Further examinations involve color charts offering the physician data about color vision, three-dimensional vision and vision at dawn and dusk.
How can ametropia be corrected?
Predominantly prescription glasses and lenses are considered for correcting ametropia. Most of the times, glasses and lenses can correct myopia, hyperopia, astigmatism and presbyopia quite well.
Glasses for nearsighted people are equipped with concave lenses which is also referred to as negative or diverging. It is thicker at its rim than in the center. As a result, incoming light rays are more diverged causing the meeting point of the beams to be shifted backwards – in the optimal case precisely on the retina.
Glasses for farsighted people have convex lenses that are also called positive and function as a converging lens. Its center is thicker than the rim so that entering light beams are further refracted and the meeting point of the beams is shifted to the front.
Myopia and hyperopia without corneal astigmatism are corrected with spherical glasses that refract light to the same degree in all directions. Astigmatism is however corrected with a cylindrical or toric lenses. This type is able to change the refractory power in exclusively one plane and correct the corneal curvature. Since most corneal astigmatisms present in combination with hyper- or myopia though, the prescription glasses are comprised of both cylindrical and spherical parts.
Presbyopia can be corrected by reading glasses that is put on whenever required. Those who develop presbyopia on top of a preexisting vision deficiency, multifocal glasses are an option.
Bifocal lenses have two different strengths: the lower part is for near vision, compensating for presbyopia, while the upper part is for far vision. Trifocals are comprised above mentioned strengths for near and distant vision and a further medium strength. Nowadays varifocals have widely replaced trifocals. Such glasses offer smooth transitions between the different strengths.
Contact lenses function just like prescription glasses, meaning either like a diverging, converging or toric lens and also bifocal contact lenses are available. Most patients choose contact lenses for cosmetic reasons, however, they can be more comfortable to wear especially for patients with more severe ametropia as prescription glasses would have to be quite thick.

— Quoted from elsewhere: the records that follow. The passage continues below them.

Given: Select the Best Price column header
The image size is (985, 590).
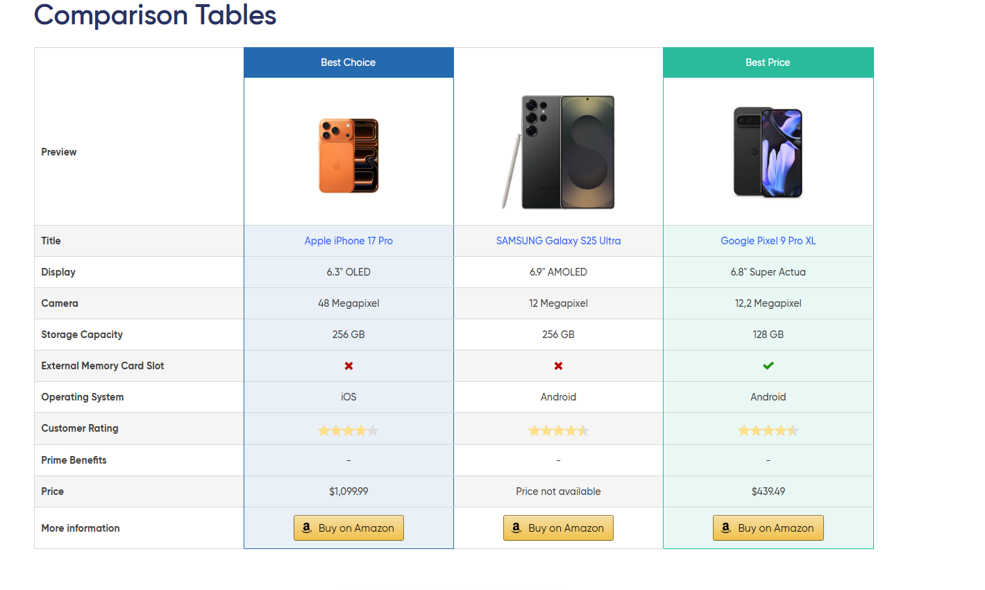Looking at the screenshot, I should 768,62.
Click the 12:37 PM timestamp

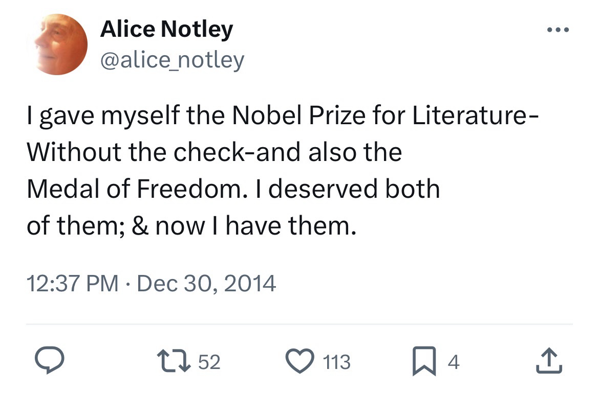[x=72, y=283]
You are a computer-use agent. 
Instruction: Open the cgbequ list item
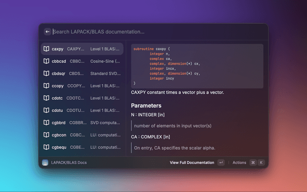point(82,147)
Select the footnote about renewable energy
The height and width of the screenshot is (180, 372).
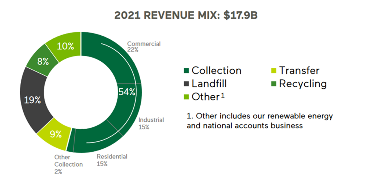coord(260,121)
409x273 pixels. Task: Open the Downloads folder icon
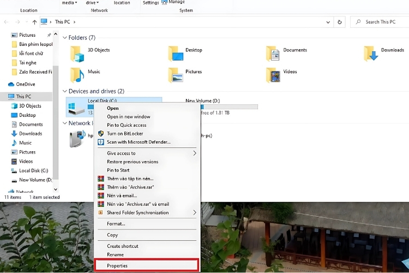[x=372, y=53]
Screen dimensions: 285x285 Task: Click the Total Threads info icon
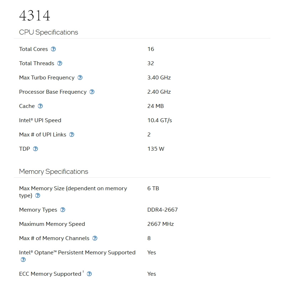tap(59, 63)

There is also the possibility of surgically correcting ametropia, which is referred to as refractive surgery. Various methods are used, that either change the refractory power of the lens or the cornea.
Operations involve removing some parts in particular areas of the cornea with a laser in order to reach a different curvature and refractory power. Like in trans-PRK or LASEK, the cornea can be ablated superficially. Other methods ( LASIK , femto-LASIK, REFLEX) involve removing corneal tissue from underneath the surface. The actual corneal surface is folded to the side like a flap during the procedure. REFLEX SMILE is an operation in which tiny layers of cornea are removed from the inside via two small incisions at the center of the cornea.
Also through the placement of an artificial lens (phakic intraocular lens or phakic IOL) ametropia can be corrected. The artificial lens resembles a contact lens and can be fixated within the anterior chamber of the eye at the iris or supported by the iridocorneal angle. It can also be placed behind the iris sitting on the lens.
Furthermore, the natural lens can be completely exchanged by an artificial lens (refractive lens exchange, RLE). This technique is indicated for presbyopia patients that additionally are nearsighted.
Which doctors and clinics specialize in the correction of ametropia?
For surgical correction of ametropia, eye clinics that specialize in laser surgery are the way to go. Modern techniques of the refractive surgery have by now reached a high level of quality. A specialized ophthalmologist will examine the eyes thoroughly, educate the patient and recommend the most appropriate therapy for the individual ametropia.